Starting HIV treatment

Last revised, May 2008

Next due for revision, May 2009

Doctors are learning more about the best way to treat HIV, but it is still not known for certain when is the best time to start taking anti-HIV treatment.

There is no cure for HIV, but many doctors think that anti-HIV treatment could mean that a person with HIV has the chance to live a more or less normal lifespan.

Anti-HIV drugs work by lowering the amount of HIV in the blood (viral load). The aim of anti-HIV treatment is an undetectable viral load. Reducing the amount of HIV in your blood allows your immune system (measured by your CD4 cell count) to strengthen. The higher your CD4 cell count, the lower your risk of becoming ill because of HIV (and possibly some other serious illnesses as well).

You should discuss with your doctor the best time for you to start anti-HIV treatment. There are a number of factors you might want to consider, including:

  • The benefits or starting treatment now.
  • The potential risks if you delay starting treatment.
  • Are you psychologically ready to start treatment now?
  • Are there other factors in your life that affect your ability to start taking anti-HIV treatment?

 

When to start

It is recommended that you should start anti-HIV treatment if you are ill because of HIV. In most cases it is recommended that you complete treatment for any infection that you have developed before you start anti-HIV treatment.

If your CD4 cell count is 350 or below you are recommended to discuss anti-HIV treatment with your doctor, and start treatment as soon as you are ready.

People who have hepatitis B virus or hepatitis C virus, those aged over 50, and people with a high risk of heart disease are particularly recommended to start treatment when their CD4 cell count is around 350.

 

What to start with

Standard anti-HIV treatment for people starting HIV treatment for the first time is a combination of three different drugs. Anti-HIV drugs belong to different classes depending on the way they work against HIV. The three main classes of anti-HIV drug are nucleoside reverse transcriptase inhibitors (NRTIs), non-nucleoside reverse transcriptase inhibitors (NNRTIs), and ritonavir-boosted protease inhibitors.

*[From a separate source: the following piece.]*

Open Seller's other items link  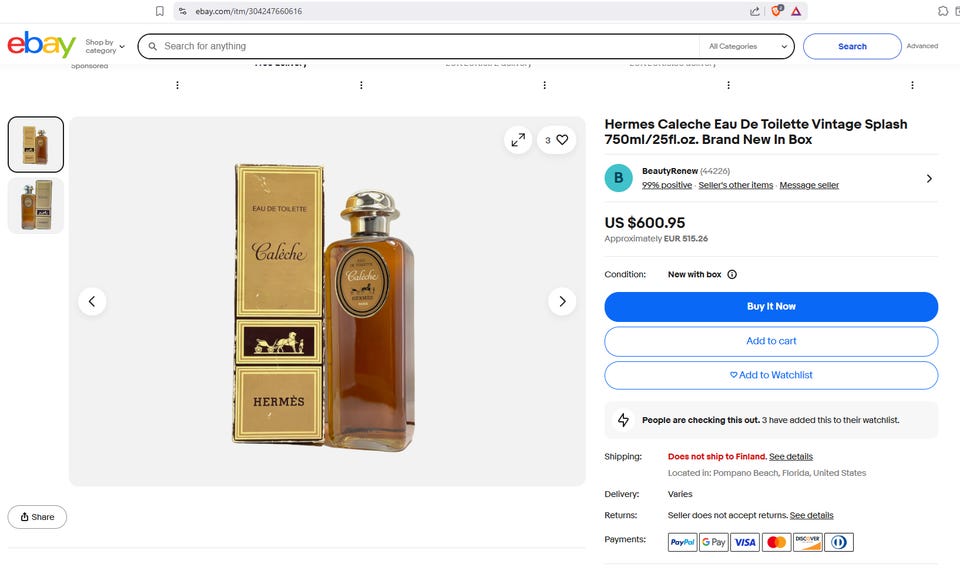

The preferred combination of anti-HIV drugs for people taking anti-HIV treatment for the first time is the NNRTI efavirenz (Sustiva) with the NRTIs tenofovir (Viread) and FTC (emtricitabine, Emtriva). Tenofovir and FTC come in a combined pill called Truvada or 3TC (lamivudine, Epivir ) and abacavir (Ziagen) in the combination pill Kivexa. Before taking Kivexa you need to have a special blood test to make sure that you are not allergic to abacavir. Kivexa might not be a good choice if you have a viral load above 100,000 or have a risk of heart disease.

After you’ve had an undetectable viral load for at least six months on the combination of efavirenz and Truvada you may be able to switch and take all three of these drugs in a single combined pill called Atripla.

An alternative to efavirenz is a boosted protease inhibitor. A boosted protease inhibitor could be a good option if you have resistance to NNRTIs or NRTIs. The preferred boosted protease inhibitors are Kaletra (lopinavir/ritonavir), fosamprenavir (Telzir)/ritonavir, or saquinavir (Invirase)/ritonavir. Atazanavir (Reyataz)/ritonavir and darunavir (Prezista)/ritonavir are also options but haven’t yet been approved for people taking anti-HIV treatment for the first time.

If you are thinking of becoming pregnant, then nevirapine (Viramune) is recommended. But women are advised not to start taking nevirapine if their CD4 cell count is above 250 because of a risk of serious side-effects. AZT and 3TC (Combivir) are recommended as the other two drugs for women considering pregnancy. These three drugs are recommended during pregnancy because they have been shown to be good at preventing mother-to-baby transmission of HIV.